Hutchinson answered the Rockhurst safety by getting a 29-yard field goal from Hirt, giving Hutchinson its only lead in regulation, 3-2, with five minutes remaining before halftime. Heeney's 30-yard run to the Rockhurst 19-yard line set up Hirt's scoring opportunity.
Rockhurst's
Noah Pearl answered when the 6-foot, 193-pound senior running back capped an 11-play, 77-yard drive with a 16-yard run to head into intermission with a 9-3 advantage.
"Noah was a different guy here tonight than he was a year ago," Severino said. "Last year he ran a little more tentative.
"Noah Pearl did a great job and we got some great blocking from (tight end) Danny Tapko on the end. Our fullback Ryan Karlin was able to kick that outside guy out, so we really started to put things together."
Hutchinson averaged nearly 52 points a game a year ago, so trailing 9-3 at intermission was a little out of character for the Salt Hawks, who had a 22-game winning streak heading into the contest.
But Salt Hawk coach Randy Dreiling said his offense just needed some fine-tuning.
"We felt like we didn't capitalize on our opportunities," Dreiling said of his team's first half performance. "We missed three extra points and missed a wide open receiver.
"We knew if we made some adjustments we would be fine. We blocked well and started running the ball in the second half."
Pearl, who finished the night with 191 yards rushing on 24 carries, responded again early in the third quarter after Rockhurst recovered a Salt Hawk fumble at the Hutchinson 28. Two plays later, Pearl raced in from 24 yards out to put the Hawklets up 16-3.
Dreiling didn't appear to be too concerned.
"We have a little different mentality on the sidelines," Dreiling said in dealing with rare two-score deficits. "It doesn't matter if we're up by 60 points or down by a couple of scores. We try not to worry about it. We just try to go out and play good football.
"Heck, you can be up by 21 points in a game and not be playing very well."
Hutchinson did respond. Following a deep pass to Salt Hawk tight end Jerome Roehm, earlier in the drive, Heeney found pay dirt from a yard out to close Hutchinson to within 16-10.

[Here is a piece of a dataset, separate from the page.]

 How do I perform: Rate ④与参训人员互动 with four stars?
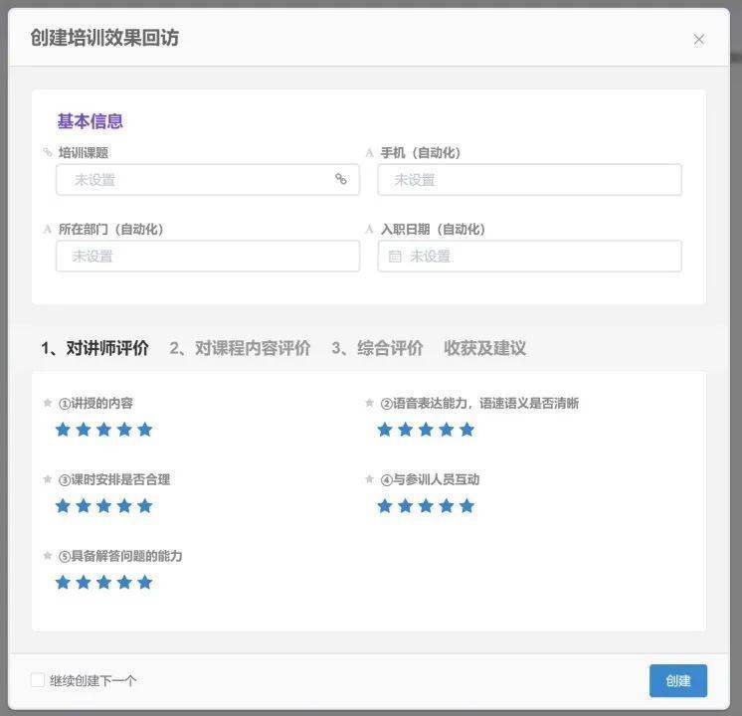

Hutchinson's Ben Heeney (2) can't find much running room.
Photo by Dean Backes
Pearl and Heeney traded 3-yard scoring runs before Salt Hawk quarterback Trevor Turner closed out regulation with a 1-yard run to knot the score at 22-22 in the fourth quarter.
Rockhurst quarterback Frank Arbanas answered Heeney's overtime plunge with one of his own and Hawklet kicker Griffin Bins added the PAT to send the Hawklet sideline racing onto the field.
"It feels good to fight to the end," Pearl said of winning the classic grudge match with border rival Hutchinson. "We fight to the end and that's what we've been doing here every single game.
"This is a fun football game. Last year they beat us pretty bad and we had to come down here and prove to them that that wasn't us. That was not Rockhurst football, and that's what it's all about."